For this listing, reproduce the line with "Where should I click to: Toggle Mute", the line with "Click the user profile icon", and the lines between, exactly as they stand. Leave out pictures and all other lines.

Material provided:
###

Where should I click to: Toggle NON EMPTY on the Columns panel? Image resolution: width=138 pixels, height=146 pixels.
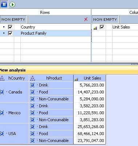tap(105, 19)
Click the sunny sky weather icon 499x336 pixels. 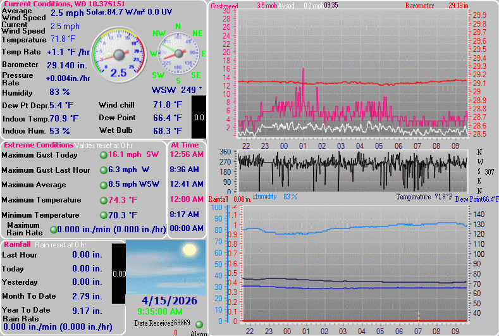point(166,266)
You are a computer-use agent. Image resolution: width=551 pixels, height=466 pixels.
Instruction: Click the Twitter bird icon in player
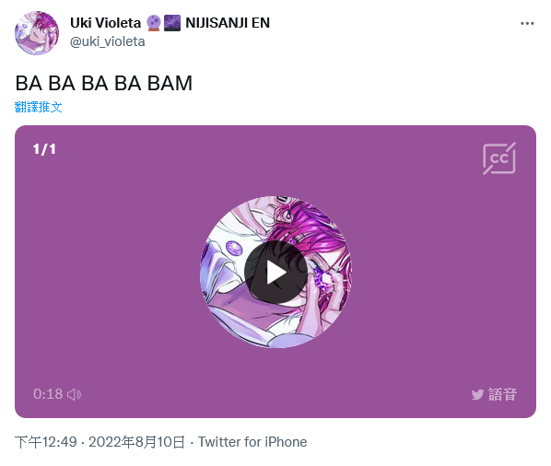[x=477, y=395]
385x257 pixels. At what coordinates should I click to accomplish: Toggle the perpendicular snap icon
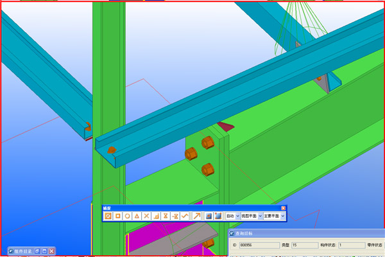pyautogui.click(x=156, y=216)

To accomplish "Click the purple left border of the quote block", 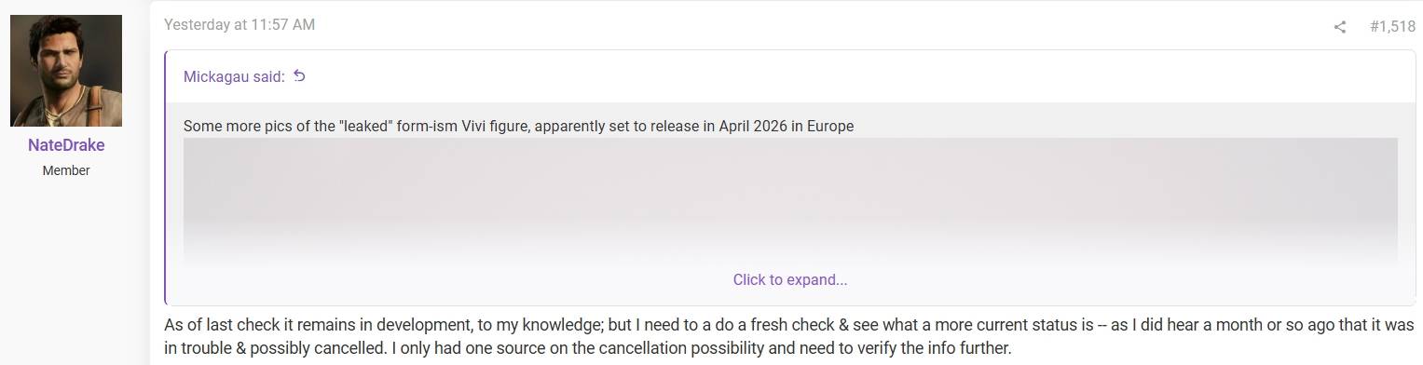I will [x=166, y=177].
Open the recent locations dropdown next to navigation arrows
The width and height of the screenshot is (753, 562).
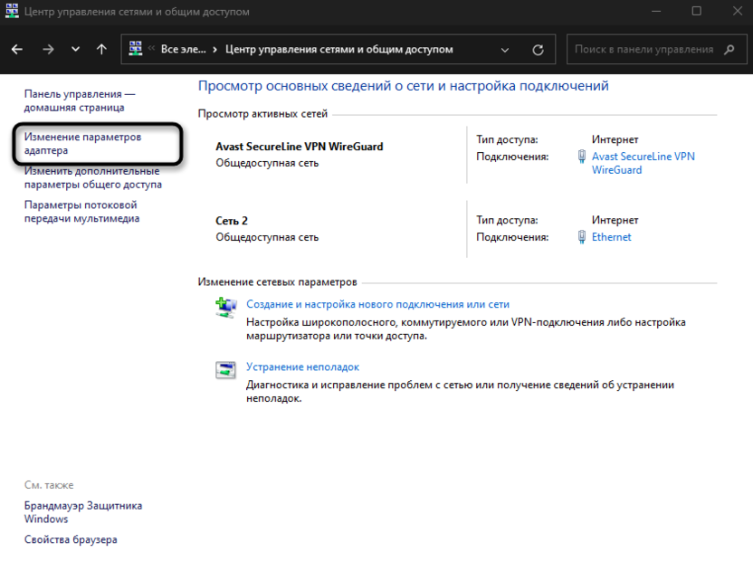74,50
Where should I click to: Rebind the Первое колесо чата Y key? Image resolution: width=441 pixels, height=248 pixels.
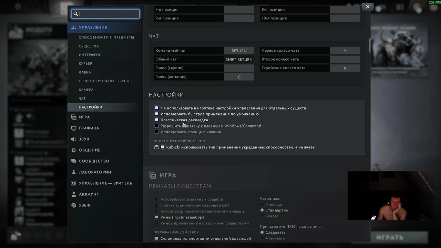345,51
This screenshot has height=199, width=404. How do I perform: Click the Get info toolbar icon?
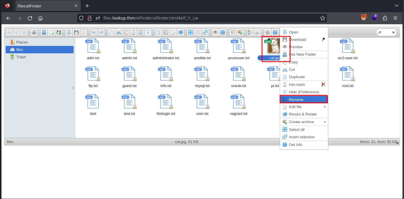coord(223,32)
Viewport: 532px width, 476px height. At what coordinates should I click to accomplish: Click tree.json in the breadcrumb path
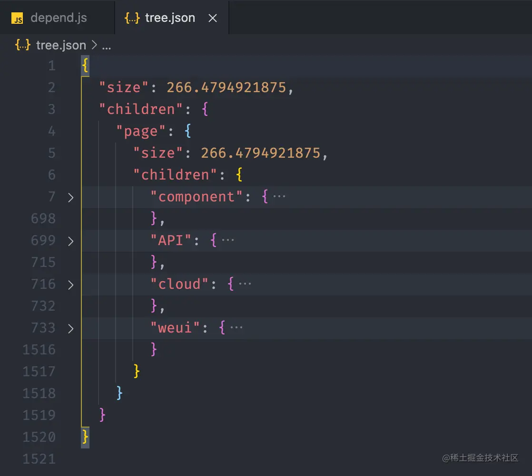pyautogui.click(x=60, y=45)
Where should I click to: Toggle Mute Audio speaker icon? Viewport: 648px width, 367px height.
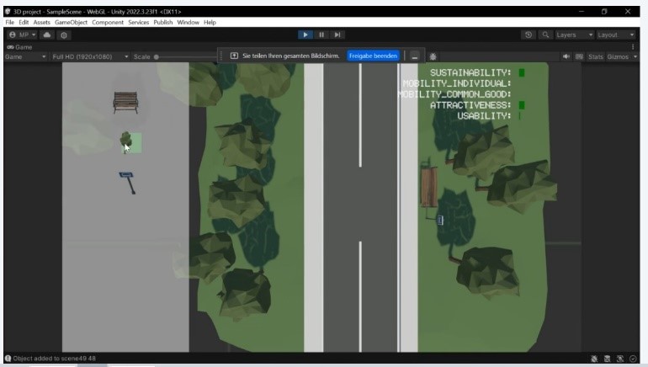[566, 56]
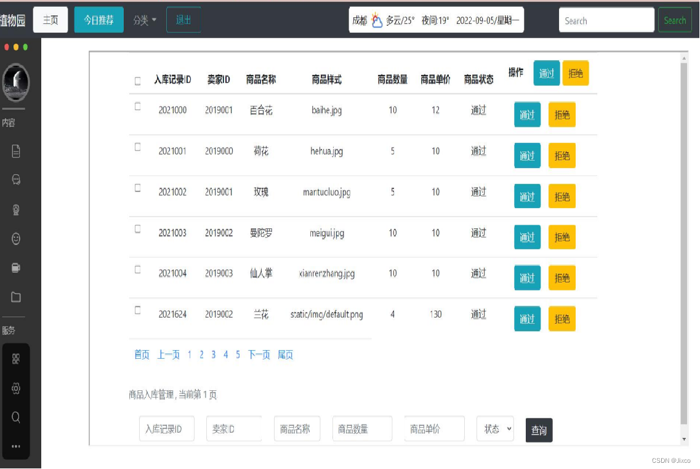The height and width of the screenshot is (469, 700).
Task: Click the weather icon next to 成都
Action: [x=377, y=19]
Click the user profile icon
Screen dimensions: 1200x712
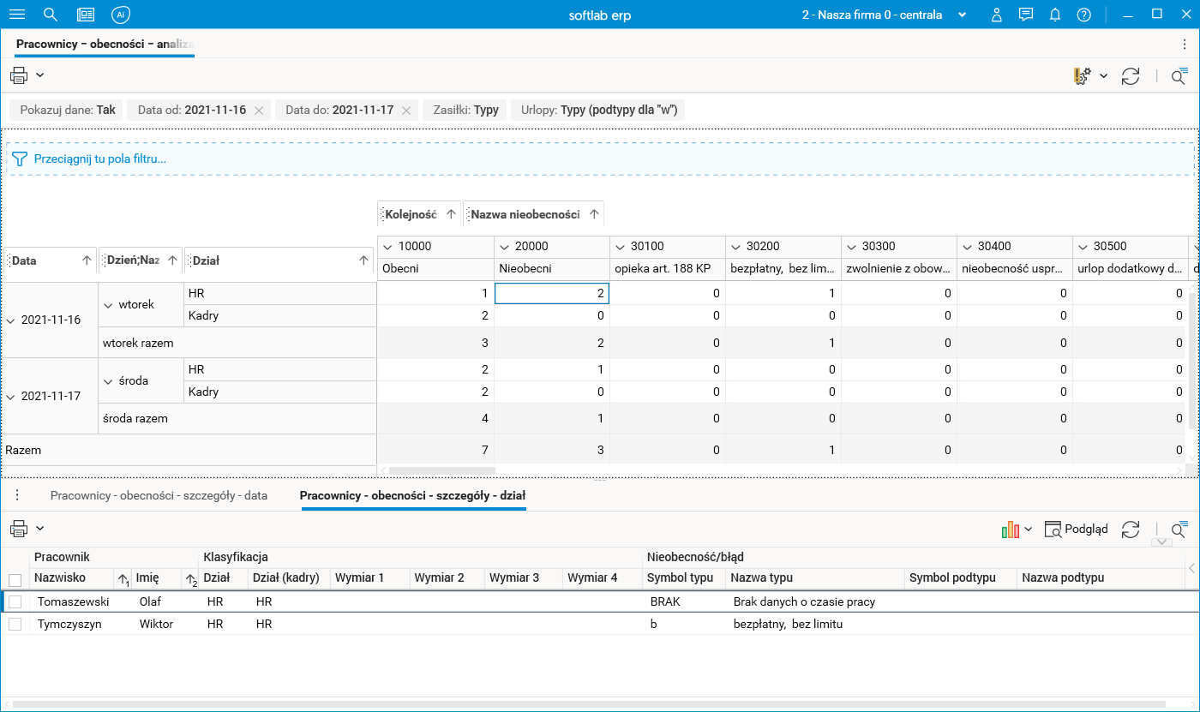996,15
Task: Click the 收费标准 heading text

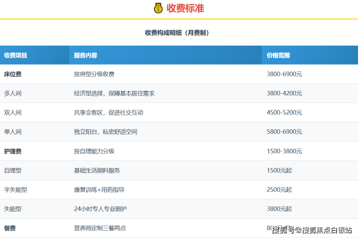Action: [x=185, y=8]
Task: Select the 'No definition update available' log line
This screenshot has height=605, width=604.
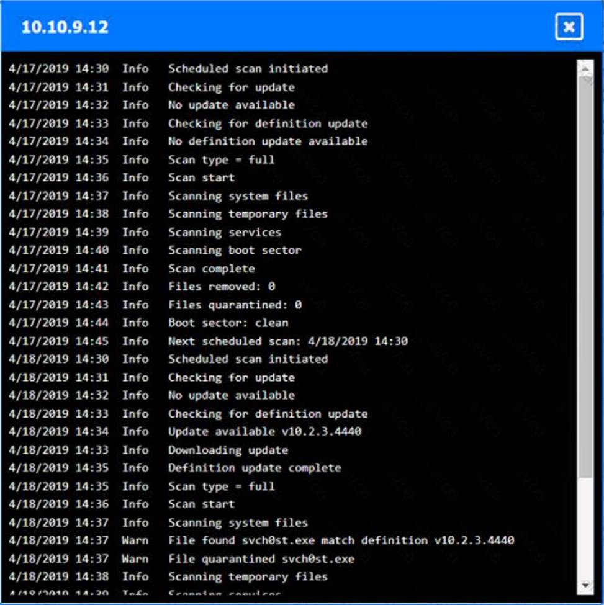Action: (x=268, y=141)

###

Answer below:
Where should I click to: Toggle Mute Audio speaker icon? Viewport: 648px width, 367px height.
[566, 56]
The height and width of the screenshot is (469, 700).
Task: Click the weather icon next to 成都
Action: [x=377, y=19]
Click the user profile icon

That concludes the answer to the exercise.